Старик протянул ей письмо и пошел своей дорогой.
Рухсара узнала почерк Ситары, вскрыла конверт. Сестра подробнейшим образом описывала, как к ним приходили Тамара и Ризван, как Тамара забрала чемодан Ризвана, как они под ручку направились вниз по улице.
Рухсара, забыв, зачем она вышла, вернулась домой. В комнате Нанагыз увидела письмо в ее руке, заволновалась:
- От девочек?!... Рухсара уныло кивнула:
- От Ситары.
- Что пишут?... Как они там? Может, что-нибудь случилось?
- Живы-здоровы.
- Как Асланчик - детка мой?! Сон я нехороший видела, будто Гулам увез его за город, к морю... Аслан поплыл и попал в водоворот...
- Ты всегда видишь одно и то же, мама, - тихо сказала девушка и понурилась. - Ничего с Асланом не случилось...
- А схем случилось?... Что пишет Ситара? Рухсара кинула письмо на стол.

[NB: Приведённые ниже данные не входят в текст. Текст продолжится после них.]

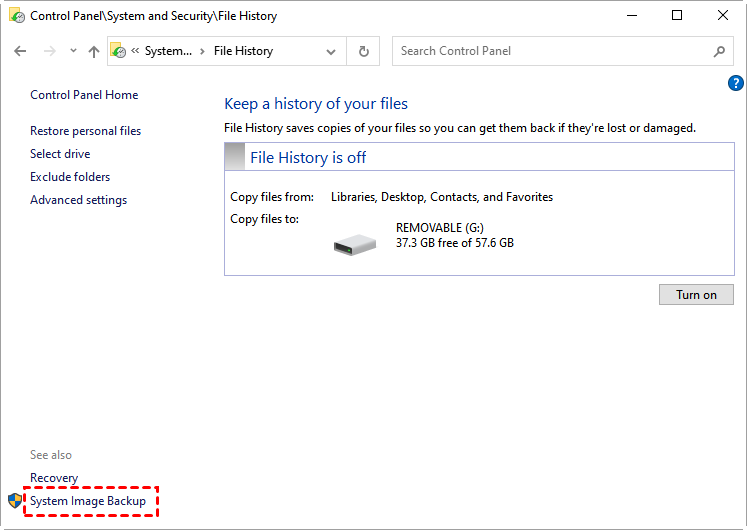The image size is (747, 530).
Task: Open the Select drive link
Action: click(x=60, y=154)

- Про зятя твоего пишет!... - невесело пошутила она. - Про сына твоего Рижан-бека!
- Что с ним?
- Да ничего... Гуляет с Тамарой-ханум по Баку...
- Ну и пусть себе гуляет на здоровье! А нам ехать пора! Деточки мои там нас ждут!... Давай сегодня же соберемся и уедем! Прошу тебя, доченька! Дома нам будет хорошо!... - Из глаз Нанагыз брызнули слезы. - Уедем!... Ради аллаха!... Уедем!

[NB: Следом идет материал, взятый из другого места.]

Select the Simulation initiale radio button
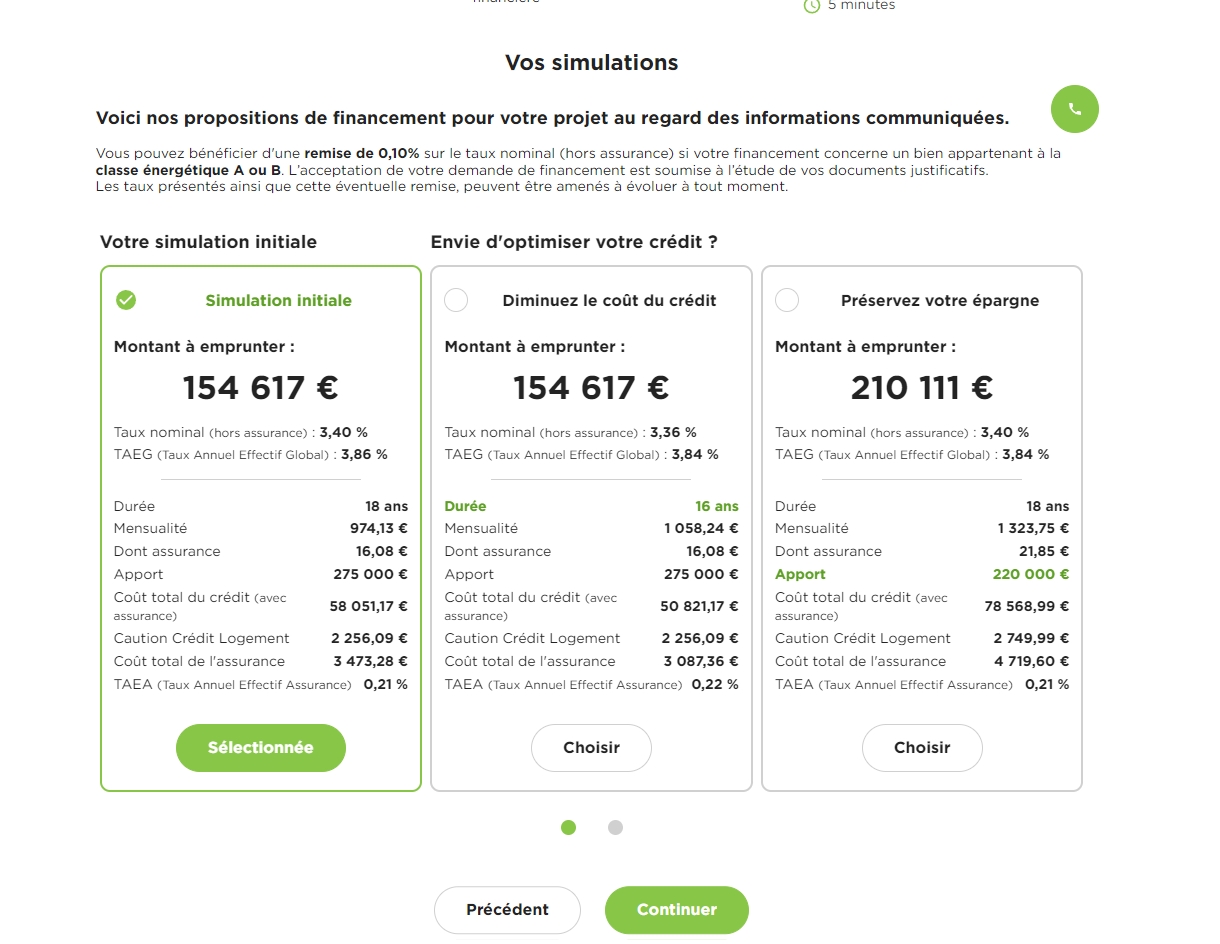This screenshot has width=1220, height=944. (126, 300)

- Нет, мама, не проси! Уехать отсюда сейчас - значит бежать! Я этого не сделаю, не могу!
- Я ведь предупреждала тебя, говорила тебе, что за птица эта твоя подружка Тамара!... Ну и пусть, пусть!... Не тужи, доченька, у тебя все еще впереди!...
Не в силах сдержать себя, Рухсара упала лицом в подушку и залилась слезами,
Мать стояла над ней, прижимая к глазам край черного головного платка, губы ее шептали:
- Господи, не оставь своей милостью дочь мою! Господи, сжалься над ней!... Помоги ты нам, о аллах!